I had an interesting problem come up recently.  We have a few thousand
regions across 8 datanode/regionservers.  I made a change, increasing the
heap size for hadoop from 128M to 2048M which ended up bringing the
cluster
to a complete halt after about 1 hour.  I reverted back to 128M and
turned
things back on again but didn't realize at the time that I came up with 9
fewer regions than I started.  Upon further investigation, I found that
all
9 missing regions were from splits that occurred while the cluster was
running after making the heap change and before it came to a halt.  There
was a 10th regions (5 splits involved in total) that managed to get
recovered.  The really odd thing is that in the case of the other 9
regions, the original parent regions, which as far as I can tell in the
logs were deleted, were re-opened upon restarting things once again.  The
daughter regions were gone.  Interestingly, I found the orphaned
datablocks
still intact, and in at least some cases have been able to extract the
data
from them and will hopefully re-add it to the tables.

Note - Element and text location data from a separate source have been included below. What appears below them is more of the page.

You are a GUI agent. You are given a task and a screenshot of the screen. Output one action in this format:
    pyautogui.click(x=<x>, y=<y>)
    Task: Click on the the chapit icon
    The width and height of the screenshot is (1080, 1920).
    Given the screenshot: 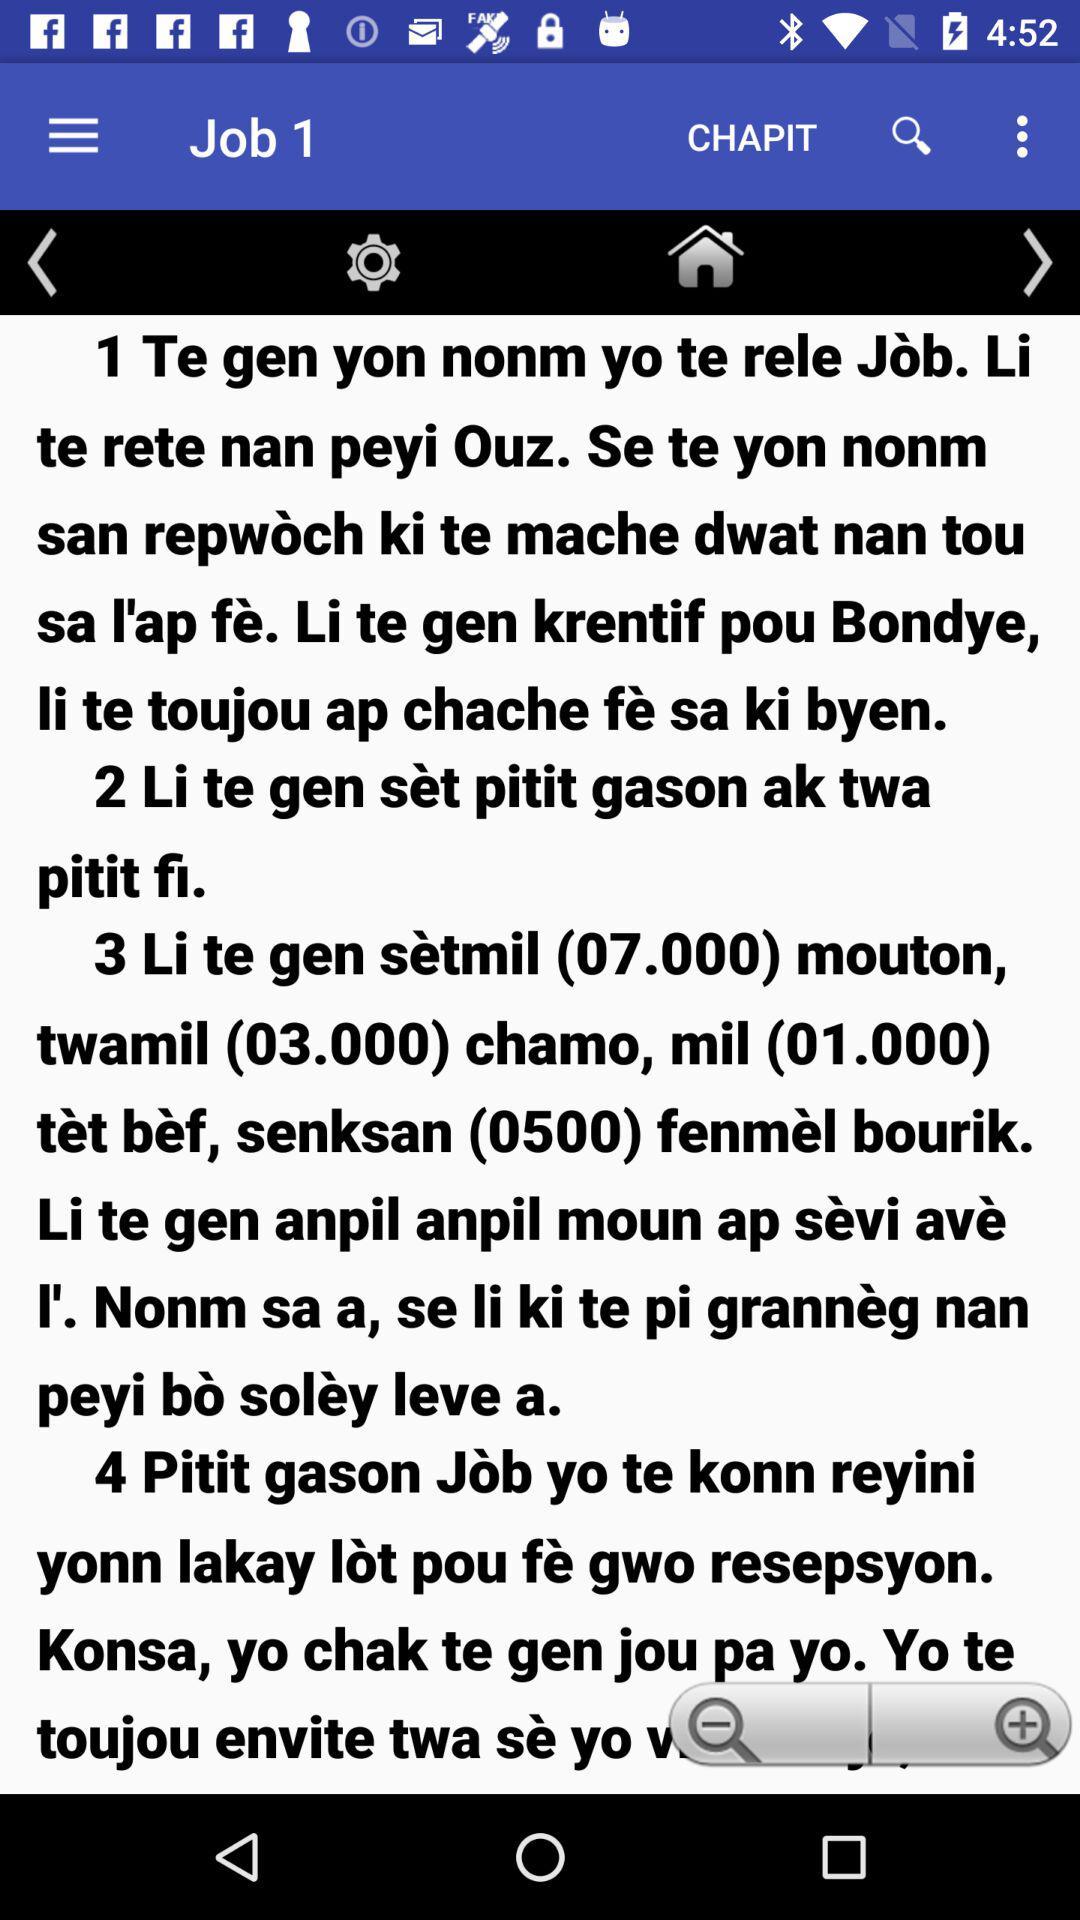 What is the action you would take?
    pyautogui.click(x=752, y=135)
    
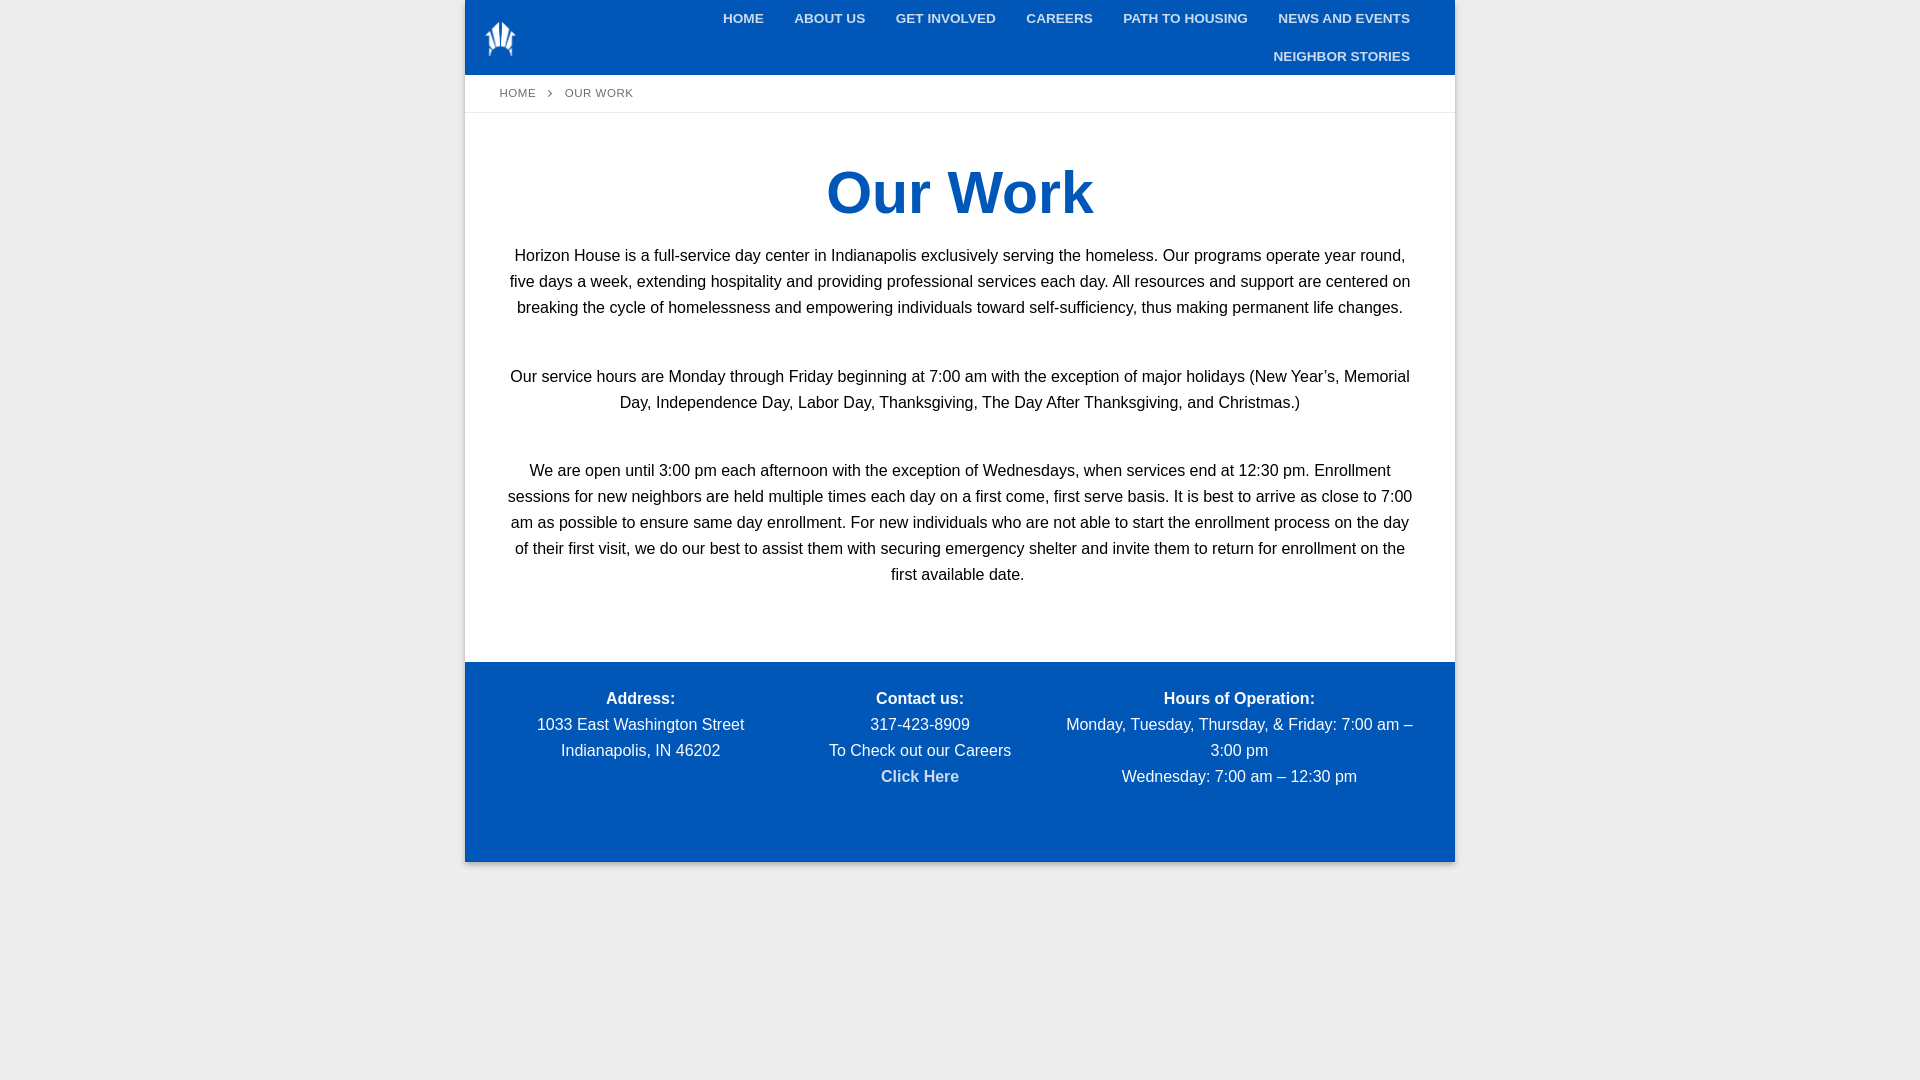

My question is this.  Does anyone know based on the rather muddled
description I've given above, what could have possibly happened here?  My
best guess is that the bad state that hdfs was in caused some critical
component of the split process to be missed, which resulted a reference
to
the parent regions sticking around and losing the references to the
daughter regions.

Thanks for any insight you can provide.